Vallée's opposition to the popular ETH hypothesis was not well received by prominent U.S. ufologists, hence he was viewed as something of an outcast. Indeed, Vallée refers to himself as a "heretic among heretics".

Vallée's opposition to the ETH theory is summarised in his paper, "Five Arguments Against the Extraterrestrial Origin of Unidentified Flying Objects", Journal of Scientific Exploration, 1990:

Scientific opinion has generally followed public opinion in the belief that unidentified flying objects either do not exist (the "natural phenomena hypothesis") or, if they do, must represent evidence of a visitation by some advanced race of space travellers (the extraterrestrial hypothesis or "ETH"). It is the view of the author that research on UFOs need not be restricted to these two alternatives. On the contrary, the accumulated data base exhibits several patterns tending to indicate that UFOs are real, represent a previously unrecognized phenomenon, and that the facts do not support the common concept of "space visitors." Five specific arguments articulated here contradict the ETH:

unexplained close encounters are far more numerous than required for any physical survey of the earth;

the humanoid body structure of the alleged "aliens" is not likely to have originated on another planet and is not biologically adapted to space travel;

the reported behavior in thousands of abduction reports contradicts the hypothesis of genetic or scientific experimentation on humans by an advanced race;

the extension of the phenomenon throughout recorded human history demonstrates that UFOs are not a contemporary phenomenon; and

the apparent ability of UFOs to manipulate space and time suggests radically different and richer alternatives.

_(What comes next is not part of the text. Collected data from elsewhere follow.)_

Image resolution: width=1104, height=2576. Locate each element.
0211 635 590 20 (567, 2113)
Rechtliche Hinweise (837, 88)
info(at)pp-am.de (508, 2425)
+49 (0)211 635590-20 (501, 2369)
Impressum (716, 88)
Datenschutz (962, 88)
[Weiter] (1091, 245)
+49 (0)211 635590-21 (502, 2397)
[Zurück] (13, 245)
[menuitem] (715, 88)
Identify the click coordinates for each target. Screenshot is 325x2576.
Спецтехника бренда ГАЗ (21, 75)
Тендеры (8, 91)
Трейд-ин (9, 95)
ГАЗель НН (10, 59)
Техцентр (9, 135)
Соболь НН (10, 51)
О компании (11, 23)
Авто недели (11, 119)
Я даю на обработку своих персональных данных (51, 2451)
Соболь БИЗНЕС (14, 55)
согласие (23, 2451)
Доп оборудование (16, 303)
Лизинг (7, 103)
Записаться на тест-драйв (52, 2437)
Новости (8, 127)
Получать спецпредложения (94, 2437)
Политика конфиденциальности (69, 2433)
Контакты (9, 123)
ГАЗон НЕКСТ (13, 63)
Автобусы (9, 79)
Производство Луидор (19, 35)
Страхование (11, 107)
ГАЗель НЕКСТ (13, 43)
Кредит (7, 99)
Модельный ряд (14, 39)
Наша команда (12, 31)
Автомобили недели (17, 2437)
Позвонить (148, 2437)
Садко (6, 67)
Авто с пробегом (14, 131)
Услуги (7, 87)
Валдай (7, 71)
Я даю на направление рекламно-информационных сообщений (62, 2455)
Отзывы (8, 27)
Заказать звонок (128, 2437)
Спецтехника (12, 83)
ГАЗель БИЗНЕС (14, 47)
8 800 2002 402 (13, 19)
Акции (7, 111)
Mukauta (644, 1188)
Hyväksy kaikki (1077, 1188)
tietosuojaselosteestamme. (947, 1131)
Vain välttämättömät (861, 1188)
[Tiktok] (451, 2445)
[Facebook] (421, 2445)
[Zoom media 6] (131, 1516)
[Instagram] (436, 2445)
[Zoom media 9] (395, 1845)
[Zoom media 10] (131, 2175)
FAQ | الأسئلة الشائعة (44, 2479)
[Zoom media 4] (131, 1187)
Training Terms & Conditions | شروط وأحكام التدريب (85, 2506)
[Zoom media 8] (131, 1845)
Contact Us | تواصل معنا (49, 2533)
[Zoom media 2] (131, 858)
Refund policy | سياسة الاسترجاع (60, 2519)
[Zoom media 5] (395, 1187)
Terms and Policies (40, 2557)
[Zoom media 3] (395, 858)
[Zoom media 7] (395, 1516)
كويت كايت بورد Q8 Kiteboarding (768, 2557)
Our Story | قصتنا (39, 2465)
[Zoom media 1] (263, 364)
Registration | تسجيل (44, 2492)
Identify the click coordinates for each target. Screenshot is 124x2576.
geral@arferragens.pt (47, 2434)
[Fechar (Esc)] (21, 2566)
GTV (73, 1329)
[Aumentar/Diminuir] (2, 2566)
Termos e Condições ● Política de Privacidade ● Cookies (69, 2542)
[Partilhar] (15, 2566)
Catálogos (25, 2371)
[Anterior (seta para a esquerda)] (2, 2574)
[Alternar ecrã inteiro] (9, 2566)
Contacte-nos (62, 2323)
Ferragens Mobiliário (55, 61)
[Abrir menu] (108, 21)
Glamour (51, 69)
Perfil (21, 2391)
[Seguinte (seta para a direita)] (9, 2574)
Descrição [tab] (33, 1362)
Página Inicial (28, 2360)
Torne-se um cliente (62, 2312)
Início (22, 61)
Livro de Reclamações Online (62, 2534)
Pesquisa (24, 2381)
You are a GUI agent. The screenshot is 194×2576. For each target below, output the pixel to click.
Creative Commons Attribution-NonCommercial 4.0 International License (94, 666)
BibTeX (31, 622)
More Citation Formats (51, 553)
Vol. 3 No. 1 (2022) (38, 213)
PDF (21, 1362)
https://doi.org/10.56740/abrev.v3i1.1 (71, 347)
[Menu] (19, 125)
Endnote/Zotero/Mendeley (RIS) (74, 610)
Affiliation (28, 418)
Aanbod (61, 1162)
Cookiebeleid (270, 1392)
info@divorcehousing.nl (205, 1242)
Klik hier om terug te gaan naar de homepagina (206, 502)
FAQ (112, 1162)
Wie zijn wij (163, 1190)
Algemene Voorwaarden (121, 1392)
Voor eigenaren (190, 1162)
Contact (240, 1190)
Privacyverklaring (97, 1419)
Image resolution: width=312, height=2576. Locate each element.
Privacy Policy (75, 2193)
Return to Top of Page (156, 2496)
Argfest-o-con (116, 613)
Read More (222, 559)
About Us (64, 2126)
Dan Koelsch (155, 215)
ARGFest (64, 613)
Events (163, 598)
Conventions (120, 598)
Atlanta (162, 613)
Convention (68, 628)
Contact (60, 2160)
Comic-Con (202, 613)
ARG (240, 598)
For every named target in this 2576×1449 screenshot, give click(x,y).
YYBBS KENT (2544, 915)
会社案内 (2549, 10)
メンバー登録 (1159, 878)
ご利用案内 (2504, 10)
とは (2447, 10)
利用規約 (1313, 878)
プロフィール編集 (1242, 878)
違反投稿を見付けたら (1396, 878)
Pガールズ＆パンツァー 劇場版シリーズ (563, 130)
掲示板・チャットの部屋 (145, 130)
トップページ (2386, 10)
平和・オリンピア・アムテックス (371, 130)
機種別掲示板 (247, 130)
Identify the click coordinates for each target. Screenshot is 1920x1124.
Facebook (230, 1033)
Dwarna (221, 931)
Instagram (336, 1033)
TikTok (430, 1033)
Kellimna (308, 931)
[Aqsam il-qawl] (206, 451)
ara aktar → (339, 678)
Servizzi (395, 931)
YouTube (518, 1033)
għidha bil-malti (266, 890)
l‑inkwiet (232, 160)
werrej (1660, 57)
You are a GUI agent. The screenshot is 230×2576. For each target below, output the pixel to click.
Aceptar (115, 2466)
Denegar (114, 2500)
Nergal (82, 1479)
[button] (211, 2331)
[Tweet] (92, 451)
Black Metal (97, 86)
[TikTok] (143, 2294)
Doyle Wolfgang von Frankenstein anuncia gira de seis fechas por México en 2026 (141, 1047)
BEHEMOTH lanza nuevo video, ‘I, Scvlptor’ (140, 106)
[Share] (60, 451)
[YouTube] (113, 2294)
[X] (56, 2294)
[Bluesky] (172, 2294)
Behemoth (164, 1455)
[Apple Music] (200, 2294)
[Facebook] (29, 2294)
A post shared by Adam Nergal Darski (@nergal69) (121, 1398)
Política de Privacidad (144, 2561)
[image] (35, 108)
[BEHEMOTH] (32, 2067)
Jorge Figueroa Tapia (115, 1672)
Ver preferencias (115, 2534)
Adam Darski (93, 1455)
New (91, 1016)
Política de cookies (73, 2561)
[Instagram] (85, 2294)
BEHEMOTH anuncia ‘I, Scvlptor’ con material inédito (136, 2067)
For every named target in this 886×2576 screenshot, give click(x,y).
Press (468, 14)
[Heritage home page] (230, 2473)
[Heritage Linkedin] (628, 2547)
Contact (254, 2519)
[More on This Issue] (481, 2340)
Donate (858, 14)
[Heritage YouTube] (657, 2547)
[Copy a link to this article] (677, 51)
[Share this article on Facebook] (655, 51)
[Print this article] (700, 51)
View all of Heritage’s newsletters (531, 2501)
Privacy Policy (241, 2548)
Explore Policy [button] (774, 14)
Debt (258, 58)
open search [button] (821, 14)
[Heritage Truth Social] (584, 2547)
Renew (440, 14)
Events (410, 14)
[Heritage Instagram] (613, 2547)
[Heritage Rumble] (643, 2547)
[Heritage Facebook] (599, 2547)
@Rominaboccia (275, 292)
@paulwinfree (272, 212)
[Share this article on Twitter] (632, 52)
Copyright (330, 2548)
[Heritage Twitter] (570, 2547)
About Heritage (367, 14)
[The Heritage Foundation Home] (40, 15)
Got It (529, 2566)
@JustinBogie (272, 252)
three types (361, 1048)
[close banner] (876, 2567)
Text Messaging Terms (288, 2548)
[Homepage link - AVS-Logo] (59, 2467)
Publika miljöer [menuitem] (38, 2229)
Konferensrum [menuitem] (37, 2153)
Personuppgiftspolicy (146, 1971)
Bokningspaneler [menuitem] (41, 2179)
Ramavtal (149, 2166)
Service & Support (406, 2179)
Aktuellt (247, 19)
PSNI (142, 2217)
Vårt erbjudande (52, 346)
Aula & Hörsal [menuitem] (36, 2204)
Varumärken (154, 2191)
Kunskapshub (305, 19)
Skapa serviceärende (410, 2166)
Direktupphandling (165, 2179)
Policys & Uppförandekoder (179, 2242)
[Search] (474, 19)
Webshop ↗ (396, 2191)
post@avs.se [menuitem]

Vallée proposes that there is a genuine UFO phenomenon, partly associated with a form of non-human consciousness that manipulates space and time. The phenomenon has been active throughout human history, and seems to masquerade in various forms to different cultures. In his opinion, the intelligence behind the phenomenon attempts social manipulation by using deception on the humans with whom they interact.

Vallée also proposes that a secondary aspect of the UFO phenomenon involves human manipulation by humans. Witnesses of UFO phenomena undergo a manipulative and staged spectacle, meant to alter their belief system, and eventually, influence human society by suggesting alien intervention from outer space. The ultimate motivation for this deception is probably a projected major change of human society, the breaking down of old belief systems and the implementation of new ones.

Vallée states that the evidence, if carefully analysed, suggests an underlying plan for the deception of mankind by means of unknown, highly advanced methods. Vallee states that it is highly unlikely that governments actually conceal alien evidence, as the popular myth suggests. Rather, it is much more likely that that is exactly what the manipulators want us to believe. Vallée feels the entire subject of UFOs is mystified by charlatans and science fiction. He advocates a stronger and more serious involvement of science in the UFO research and debate. Only this can reveal the true nature of the UFO phenomenon.